Take the lines from the one with "Task: Tick the" to the one with "click(x=183, y=290)", swap "GUI agent" for "screen agent", and write out only those lines with nothing else changed.
==== Given information ====
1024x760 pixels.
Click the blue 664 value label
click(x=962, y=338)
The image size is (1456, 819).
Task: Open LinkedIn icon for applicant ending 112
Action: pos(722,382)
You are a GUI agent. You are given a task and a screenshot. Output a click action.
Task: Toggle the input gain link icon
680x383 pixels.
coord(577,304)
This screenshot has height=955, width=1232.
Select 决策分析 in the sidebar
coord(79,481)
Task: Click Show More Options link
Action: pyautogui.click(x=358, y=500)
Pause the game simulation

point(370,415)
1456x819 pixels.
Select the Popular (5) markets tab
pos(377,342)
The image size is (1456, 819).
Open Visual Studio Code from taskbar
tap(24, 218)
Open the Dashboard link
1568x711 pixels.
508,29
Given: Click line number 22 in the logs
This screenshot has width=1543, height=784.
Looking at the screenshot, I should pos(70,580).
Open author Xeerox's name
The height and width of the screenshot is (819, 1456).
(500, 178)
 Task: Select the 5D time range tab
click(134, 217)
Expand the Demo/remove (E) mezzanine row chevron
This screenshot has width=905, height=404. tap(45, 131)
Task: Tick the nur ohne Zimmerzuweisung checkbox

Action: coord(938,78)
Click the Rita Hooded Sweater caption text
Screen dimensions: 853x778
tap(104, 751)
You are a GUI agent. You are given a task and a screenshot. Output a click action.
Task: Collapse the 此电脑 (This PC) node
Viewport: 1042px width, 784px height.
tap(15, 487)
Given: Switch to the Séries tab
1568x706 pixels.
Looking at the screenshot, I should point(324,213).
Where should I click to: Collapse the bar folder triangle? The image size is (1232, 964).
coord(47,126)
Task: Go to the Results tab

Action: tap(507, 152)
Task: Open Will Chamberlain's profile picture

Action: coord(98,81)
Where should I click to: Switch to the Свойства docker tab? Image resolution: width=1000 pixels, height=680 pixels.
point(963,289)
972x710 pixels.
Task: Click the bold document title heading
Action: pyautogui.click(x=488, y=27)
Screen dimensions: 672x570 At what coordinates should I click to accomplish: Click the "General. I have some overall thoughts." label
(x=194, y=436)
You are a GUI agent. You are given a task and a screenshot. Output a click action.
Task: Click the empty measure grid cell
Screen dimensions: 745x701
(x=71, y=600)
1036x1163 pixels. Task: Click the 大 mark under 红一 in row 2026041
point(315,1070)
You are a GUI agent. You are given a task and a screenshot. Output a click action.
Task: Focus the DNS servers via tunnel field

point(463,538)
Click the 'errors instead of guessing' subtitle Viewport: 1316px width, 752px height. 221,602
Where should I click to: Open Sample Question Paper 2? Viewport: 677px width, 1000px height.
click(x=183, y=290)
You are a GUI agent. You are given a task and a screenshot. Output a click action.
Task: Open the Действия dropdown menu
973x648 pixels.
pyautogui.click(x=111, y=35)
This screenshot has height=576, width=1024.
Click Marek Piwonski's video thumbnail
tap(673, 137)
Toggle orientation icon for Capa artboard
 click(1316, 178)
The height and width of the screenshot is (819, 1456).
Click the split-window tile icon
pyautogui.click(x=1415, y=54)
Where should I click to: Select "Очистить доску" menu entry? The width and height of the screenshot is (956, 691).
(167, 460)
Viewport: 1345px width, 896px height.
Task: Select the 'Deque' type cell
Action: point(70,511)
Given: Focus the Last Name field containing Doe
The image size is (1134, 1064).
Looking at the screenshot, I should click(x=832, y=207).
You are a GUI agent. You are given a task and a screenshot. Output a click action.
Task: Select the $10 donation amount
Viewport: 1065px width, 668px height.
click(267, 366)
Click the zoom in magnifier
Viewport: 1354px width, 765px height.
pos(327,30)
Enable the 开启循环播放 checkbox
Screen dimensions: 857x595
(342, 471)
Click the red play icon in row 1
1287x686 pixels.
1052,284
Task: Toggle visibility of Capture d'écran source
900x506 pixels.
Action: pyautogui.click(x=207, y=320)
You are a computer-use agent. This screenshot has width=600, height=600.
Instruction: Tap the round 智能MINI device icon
====
The result:
Task: Tick the nur ohne Zimmerzuweisung checkbox

Action: coord(938,78)
Click the Rita Hooded Sweater caption text
Screen dimensions: 853x778
tap(104, 751)
You are a screen agent. You are given a task and a screenshot. Output a click action.
Task: Collapse the 此电脑 (This PC) node
Viewport: 1042px width, 784px height.
tap(15, 487)
Given: Switch to the Séries tab
1568x706 pixels.
Looking at the screenshot, I should point(324,213).
Where should I click to: Collapse the bar folder triangle? The image size is (1232, 964).
coord(47,126)
Task: Go to the Results tab

Action: tap(507, 152)
Task: Open Will Chamberlain's profile picture

Action: coord(98,81)
Where should I click to: Switch to the Свойства docker tab? Image resolution: width=1000 pixels, height=680 pixels.
point(963,289)
972x710 pixels.
Task: Click the bold document title heading
Action: pyautogui.click(x=488, y=27)
Screen dimensions: 672x570 At what coordinates should I click to accomplish: Click the "General. I have some overall thoughts." label
(x=194, y=436)
You are a screen agent. You are given a task and a screenshot. Output a click action.
Task: Click the empty measure grid cell
Screen dimensions: 745x701
(x=71, y=600)
1036x1163 pixels. Task: Click the 大 mark under 红一 in row 2026041
point(315,1070)
You are a screen agent. You are given a task and a screenshot. Output a click action.
Task: Focus the DNS servers via tunnel field

point(463,538)
Click the 'errors instead of guessing' subtitle Viewport: 1316px width, 752px height. 221,602
Where should I click to: Open Sample Question Paper 2? Viewport: 677px width, 1000px height.
click(x=183, y=290)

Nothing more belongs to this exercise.